Follow Datanami:
December 6, 2011

Digital Reasoning Refreshes Text Analytics

Datanami Staff

This week another analytics company raked in a fresh round of funding. This time it was entity-oriented text analytics software provider, Digital Reasoning. While the amount has not been publicly stated, the small Tennessee-based company has scored some major federal contracts since 2004—and with the new investment claims it will be able to push smarter text analytics into the enterprise realm.

Digital Reasoning’s tagline is that they are providers of “automated understanding for big data” which is a direct reference to the core of their business, the Synthesys technology.
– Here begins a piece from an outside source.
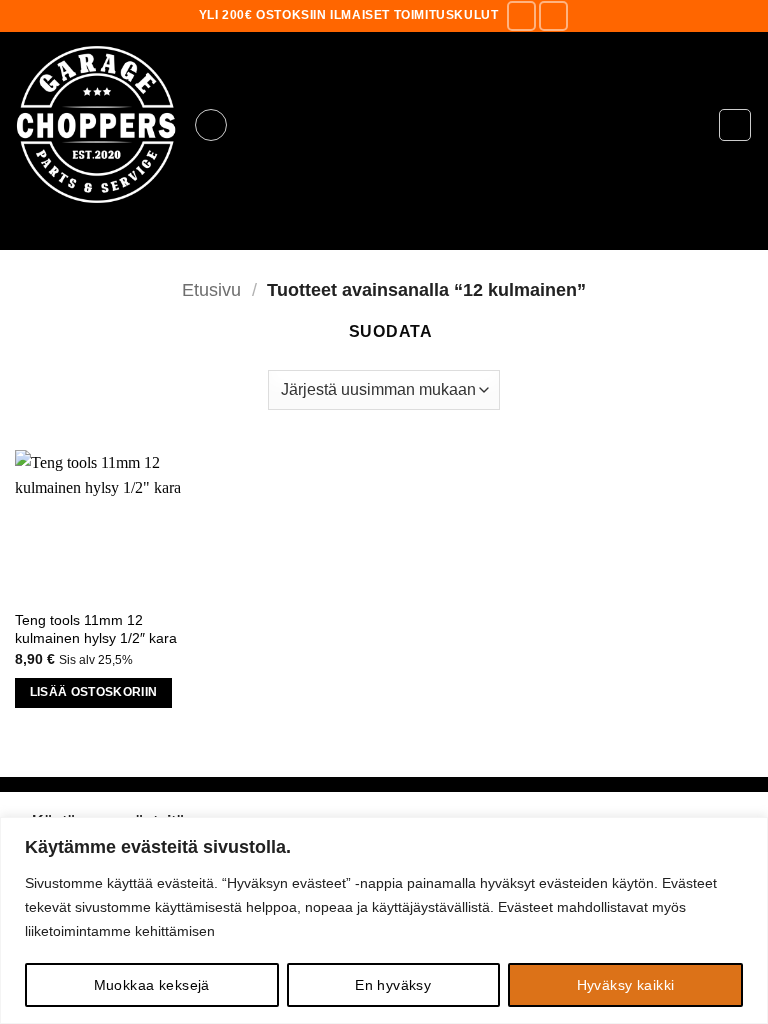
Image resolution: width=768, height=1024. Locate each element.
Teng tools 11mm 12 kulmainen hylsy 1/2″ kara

Their focus on entity-oriented analytics means that they are also focusing on answering questions that haven’t been asked yet, a capability that holds great promise in the big data era.
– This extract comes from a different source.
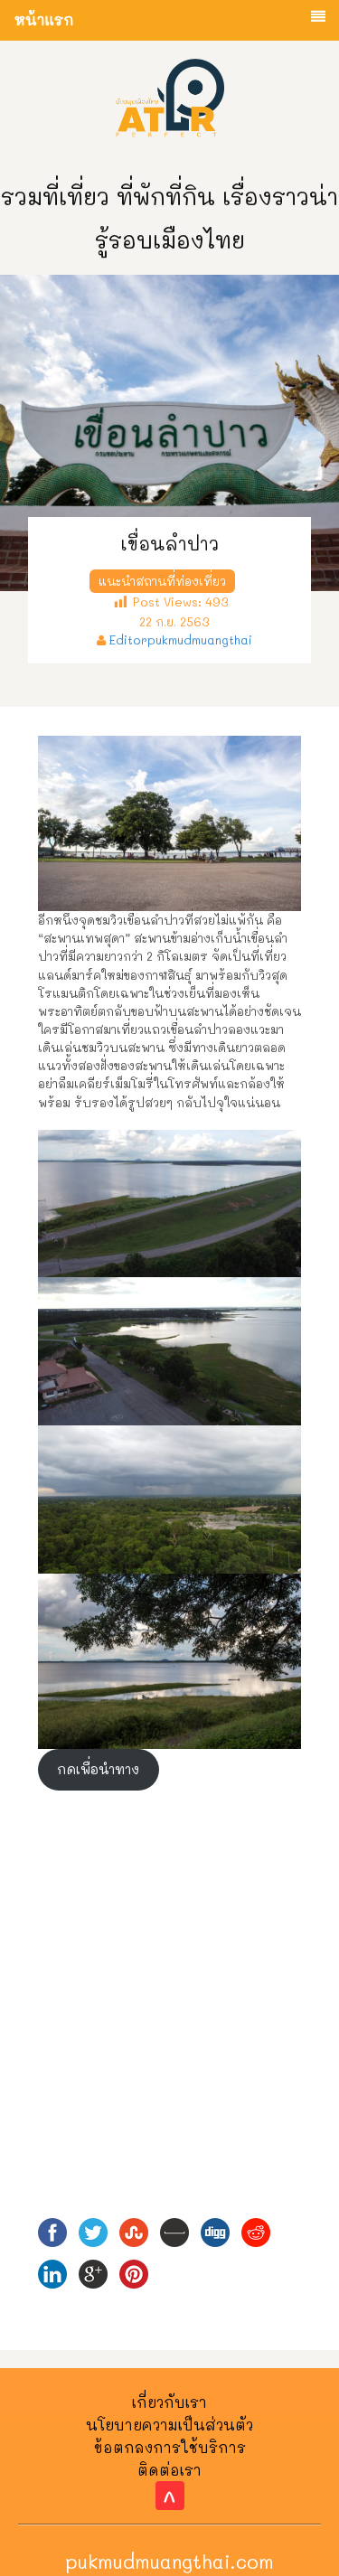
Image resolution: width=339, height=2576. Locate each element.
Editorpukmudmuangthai (180, 639)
According to the company’s CEO and founders, Digital Reasoning was founded with the idea that software should be intelligent enough to both read and understand text as humans do. They put their work toward this goal into play to comb through vast amounts of unstructured textual data from U.S. intelligence agencies to look for potential threats to national security.  This purpose-built software for entity-oriented analytics became the core of the Synthesys technology at the root of their business.

Synthesys has four main components, including the data ingestion platform, a scalable infrastructure piece, the entity-oriented analytics engine, and the visualization/workflow elements. The software pulls in both structured and unstructured text data and then looks for predefined elements in time, geographic and other contexts to come up with an “understanding” of those entities and their relationships to…well, the universe.

In essence, these bits of understanding allow users to extract at another level to determine further relationships and see what is important. As the company claims, it “automates this understanding of large complex data by eliminating the requirement for taxonomy/ontology and combining a number of formerly point solutions into an integrated entity oriented analytics solution.”

As noted, the work was born out of work for U.S. intelligence operations. The named entity recognition, geo and temporal “reasoning”, contextual search, link analysis and foreign language support made it rather attractive, especially given the fact that much of the data that required textual analysis was in Arabic and other languages.

According to a spokesman from the U.S. Army Biometrics Intelligence Program, during the early testing of the software “against classified message traffic, the system was used against terrorist data to explore extracted concepts. With little training the system was cross-linking complex names, locations and events.” This meant that the team was not only able to find answers to questions they had in general, but could also find new connections that allowed them to ask questions they never might have thought of.

Part of the technical appeal of the company’s offering is that it plays well with frameworks that are already in place for dealing with large volumes of unstructured data. It integrates with Hadoop, Hbase,  Cassandra and other architectures.